Uroczystości trwały już od rana. Prezydent złożył wieniec przed pomnikiem Marszałka Józefa Piłsudskiego, a minister Piechociński złożył wieniec przed pomnikiem Wincentego Witosa. Odbyła się msza święta za ojczyznę oraz defilada, podczas której można było zobaczyć transportery opancerzone – zarówno polskie jak i amerykańskie, czołgi PT-91 Twardy, Leopardy 2A5 oraz inne pojazdy.

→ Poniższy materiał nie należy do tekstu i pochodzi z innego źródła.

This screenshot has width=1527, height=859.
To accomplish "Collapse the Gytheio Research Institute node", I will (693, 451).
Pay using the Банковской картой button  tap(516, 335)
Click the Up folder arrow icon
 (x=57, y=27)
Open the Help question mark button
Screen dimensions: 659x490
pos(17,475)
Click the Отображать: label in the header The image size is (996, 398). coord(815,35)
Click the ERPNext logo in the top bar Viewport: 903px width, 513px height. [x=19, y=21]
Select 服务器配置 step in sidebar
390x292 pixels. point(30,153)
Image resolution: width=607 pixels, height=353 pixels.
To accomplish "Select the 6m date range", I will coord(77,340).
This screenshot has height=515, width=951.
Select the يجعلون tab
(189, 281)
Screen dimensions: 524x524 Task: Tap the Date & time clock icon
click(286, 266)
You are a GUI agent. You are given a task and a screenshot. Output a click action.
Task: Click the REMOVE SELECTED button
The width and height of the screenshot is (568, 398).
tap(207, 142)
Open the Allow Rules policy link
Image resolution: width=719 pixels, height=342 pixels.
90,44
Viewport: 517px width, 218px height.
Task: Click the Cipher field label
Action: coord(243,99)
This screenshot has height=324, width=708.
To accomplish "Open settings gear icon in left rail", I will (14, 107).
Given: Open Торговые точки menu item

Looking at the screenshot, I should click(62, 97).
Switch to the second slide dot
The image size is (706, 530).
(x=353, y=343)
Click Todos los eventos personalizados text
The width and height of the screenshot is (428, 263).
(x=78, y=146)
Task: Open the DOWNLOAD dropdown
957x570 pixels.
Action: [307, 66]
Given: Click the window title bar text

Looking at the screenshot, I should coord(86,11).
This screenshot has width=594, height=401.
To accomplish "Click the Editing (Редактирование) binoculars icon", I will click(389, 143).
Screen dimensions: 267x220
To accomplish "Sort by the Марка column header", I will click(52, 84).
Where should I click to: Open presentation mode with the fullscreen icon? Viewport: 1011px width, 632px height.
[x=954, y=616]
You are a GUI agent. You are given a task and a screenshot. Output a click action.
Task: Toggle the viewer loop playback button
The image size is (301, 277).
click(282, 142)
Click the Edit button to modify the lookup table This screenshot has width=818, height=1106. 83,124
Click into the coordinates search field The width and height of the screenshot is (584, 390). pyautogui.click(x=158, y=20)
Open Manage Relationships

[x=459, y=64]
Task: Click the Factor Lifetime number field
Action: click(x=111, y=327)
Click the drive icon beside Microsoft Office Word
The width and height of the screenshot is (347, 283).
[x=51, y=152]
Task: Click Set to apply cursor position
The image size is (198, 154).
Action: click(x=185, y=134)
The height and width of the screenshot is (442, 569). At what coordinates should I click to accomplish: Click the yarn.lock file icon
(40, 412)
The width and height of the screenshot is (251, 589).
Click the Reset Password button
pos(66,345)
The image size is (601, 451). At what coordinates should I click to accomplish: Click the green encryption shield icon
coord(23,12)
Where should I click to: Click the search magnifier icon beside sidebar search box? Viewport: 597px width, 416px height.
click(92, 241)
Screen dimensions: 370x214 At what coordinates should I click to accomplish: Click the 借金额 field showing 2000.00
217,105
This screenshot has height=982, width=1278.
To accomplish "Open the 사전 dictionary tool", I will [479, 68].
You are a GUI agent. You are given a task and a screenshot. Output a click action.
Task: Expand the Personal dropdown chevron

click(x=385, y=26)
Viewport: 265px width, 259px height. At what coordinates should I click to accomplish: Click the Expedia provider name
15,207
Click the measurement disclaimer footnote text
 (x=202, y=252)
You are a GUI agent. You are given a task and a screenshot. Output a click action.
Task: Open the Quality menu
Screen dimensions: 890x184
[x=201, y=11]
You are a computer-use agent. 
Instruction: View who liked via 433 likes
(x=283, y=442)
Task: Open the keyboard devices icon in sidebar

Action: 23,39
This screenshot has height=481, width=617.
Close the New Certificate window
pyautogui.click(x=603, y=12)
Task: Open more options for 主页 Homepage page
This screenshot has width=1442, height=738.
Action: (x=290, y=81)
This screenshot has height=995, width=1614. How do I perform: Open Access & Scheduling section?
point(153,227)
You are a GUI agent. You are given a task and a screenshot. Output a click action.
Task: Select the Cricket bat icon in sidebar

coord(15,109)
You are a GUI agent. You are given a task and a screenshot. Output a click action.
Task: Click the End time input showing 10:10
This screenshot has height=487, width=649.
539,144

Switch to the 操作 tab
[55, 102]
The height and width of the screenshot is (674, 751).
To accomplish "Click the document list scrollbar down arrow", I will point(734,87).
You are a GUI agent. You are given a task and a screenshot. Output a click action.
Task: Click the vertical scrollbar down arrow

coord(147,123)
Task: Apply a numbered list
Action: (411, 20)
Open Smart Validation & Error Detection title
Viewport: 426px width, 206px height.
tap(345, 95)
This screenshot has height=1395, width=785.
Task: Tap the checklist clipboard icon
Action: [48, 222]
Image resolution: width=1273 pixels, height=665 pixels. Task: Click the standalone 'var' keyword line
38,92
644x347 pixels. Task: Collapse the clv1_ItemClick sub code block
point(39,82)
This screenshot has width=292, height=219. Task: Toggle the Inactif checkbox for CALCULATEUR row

Kiedy w końcu wystartowała defilada ulicami przemaszerowały oddziały reprezentacyjne wojsk lądowych. Oprócz naszych rodaków na defiladzie było 90 żołnierzy z USA i Kanady.
Po piechocie nastąpiła kolej na pojazdy kołowe i gąsienicowe oraz lotnictwo. W powietrzu leciały między innymi grupy akrobacyjne „Biało-Czerwone Iskry” oraz „Orlik”, a także amerykańskie helikoptery AH64 Apache.
Na samej defiladzie pokazy się nie skończyły. Chętni mogli pójść na błonie Stadionu PGE Narodowego, zobaczyć maszyny jeszcze raz, porozmawiać z żołnierzami, otrzymać jakiś plakat, ulotkę oraz skosztować wojskowej grochówki. Na stoiskach poszczególnych wojsk można było zobaczyć wyposażenie, wypytać się, sprawdzić jak broń leży w dłoni.